Preprints
https://doi.org/10.5194/amt-2021-419
https://doi.org/10.5194/amt-2021-419

  15 Dec 2021

15 Dec 2021

Review status: this preprint is currently under review for the journal AMT.

Assessing the benefits of Imaging Infrared Radiometer observations to the CALIOP version 4 cloud and aerosol discrimination algorithm

Thibault Vaillant de Guélis1,2,3, Gérard Ancellet1, Anne Garnier2,3, Laurent C.-Labonnote4, Jacques Pelon1, Mark A. Vaughan3, Zhaoyan Liu3, and David M. Winker3 Thibault Vaillant de Guélis et al.
  • 1LATMOS/IPSL, CNRS, Sorbonne Université, UVSQ, 75252 Paris, France
  • 2Science Systems and Applications, Inc., Hampton, VA 23666, USA
  • 3NASA Langley Research Center, Hampton, VA 23681, USA
  • 4LOA, Université de Lille, 59655 Villeneuve d’Ascq, France

Abstract. The features detected in monolayer atmospheric columns sounded by the Cloud and Aerosol Lidar with Orthogonal Polarization (CALIOP) and classified as cloud or aerosol layers by the CALIOP version 4 (V4) cloud and aerosol discrimination (CAD) algorithm are reassessed using perfectly collocated brightness temperatures measured by the Imaging Infrared Radiometer (IIR) onboard the same satellite. Using the IIR’s three wavelength measurements of layers that are confidently classified by the CALIOP CAD algorithm, we calculate two-dimensional (2-D) probability distribution functions (PDFs) of IIR brightness temperature differences (BTDs) for different cloud and aerosol types.
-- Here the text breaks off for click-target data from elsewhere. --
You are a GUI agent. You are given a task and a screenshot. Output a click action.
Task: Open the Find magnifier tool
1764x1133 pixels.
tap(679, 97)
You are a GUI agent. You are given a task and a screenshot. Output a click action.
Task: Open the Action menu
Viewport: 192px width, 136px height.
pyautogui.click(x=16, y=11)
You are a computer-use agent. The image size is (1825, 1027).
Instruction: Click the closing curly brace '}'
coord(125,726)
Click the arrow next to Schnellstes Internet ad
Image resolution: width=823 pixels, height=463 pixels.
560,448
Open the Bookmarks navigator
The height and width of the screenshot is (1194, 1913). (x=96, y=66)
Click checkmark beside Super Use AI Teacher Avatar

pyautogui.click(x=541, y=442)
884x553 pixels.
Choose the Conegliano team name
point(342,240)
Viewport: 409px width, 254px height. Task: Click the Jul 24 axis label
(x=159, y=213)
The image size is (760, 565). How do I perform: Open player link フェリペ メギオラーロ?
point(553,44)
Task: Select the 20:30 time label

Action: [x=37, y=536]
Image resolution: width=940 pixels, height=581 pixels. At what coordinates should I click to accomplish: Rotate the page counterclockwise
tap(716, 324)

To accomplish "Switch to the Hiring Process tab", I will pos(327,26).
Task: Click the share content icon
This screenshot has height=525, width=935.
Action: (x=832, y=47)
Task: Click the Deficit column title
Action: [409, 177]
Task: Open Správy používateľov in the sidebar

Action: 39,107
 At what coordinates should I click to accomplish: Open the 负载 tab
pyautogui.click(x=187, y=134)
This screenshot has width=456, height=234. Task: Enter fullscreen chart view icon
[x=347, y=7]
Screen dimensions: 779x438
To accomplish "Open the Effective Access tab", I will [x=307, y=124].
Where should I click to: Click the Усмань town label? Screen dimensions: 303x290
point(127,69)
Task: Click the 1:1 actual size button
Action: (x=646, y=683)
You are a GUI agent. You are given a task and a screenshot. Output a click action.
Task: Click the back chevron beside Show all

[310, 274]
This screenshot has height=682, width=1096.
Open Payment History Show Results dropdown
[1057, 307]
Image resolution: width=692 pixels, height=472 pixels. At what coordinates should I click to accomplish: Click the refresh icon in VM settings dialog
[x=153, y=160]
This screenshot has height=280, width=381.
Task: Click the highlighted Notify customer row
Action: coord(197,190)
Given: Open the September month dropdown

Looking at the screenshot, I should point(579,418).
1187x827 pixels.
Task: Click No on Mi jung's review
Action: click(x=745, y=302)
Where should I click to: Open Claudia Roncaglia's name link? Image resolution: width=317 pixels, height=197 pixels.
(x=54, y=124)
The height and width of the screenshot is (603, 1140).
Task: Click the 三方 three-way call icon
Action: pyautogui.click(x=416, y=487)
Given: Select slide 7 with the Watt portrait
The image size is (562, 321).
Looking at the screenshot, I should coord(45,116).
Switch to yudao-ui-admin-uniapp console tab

We then compare these PDFs with 1-D radiative transfer simulations for ice and water clouds and dust and marine aerosols. Using these IIR 2-D BTD signature PDFs, we develop and deploy a new IIR-based CAD algorithm and compare the classifications obtained to the results reported by the CALIOP-only V4 CAD algorithm. IIR observations are shown to be able to identify clouds with a good accuracy. The IIR cloud identifications agree very well with layers classified as confident clouds by the V4 CAD algorithm (88 %). More importantly, simultaneous use of IIR information reduces the ambiguity in a notable fraction of "not confident" V4 cloud classifications. 28 % and 14 % of the ambiguous V4 cloud classifications are confirmed thanks to the IIR observations in the tropics and in the midlatitudes respectively. IIR observations are of relatively little help in deriving high confidence classifications for most aerosols, as the low altitudes and small optical depths of aerosol layers yield IIR signatures that are similar to those from clear skies. However, misclassifications of aerosol layers, such as dense dust or elevated smoke layers, by the V4 CAD algorithm can be corrected to cloud layer classification by including IIR information. 10 %, 16 %, and 6 % of the ambiguous V4 dust, polluted dust, and tropospheric elevated smoke respectively are found to be misclassified cloud layers by the IIR measurements.

Thibault Vaillant de Guélis et al.

Status: open (until 26 Jan 2022)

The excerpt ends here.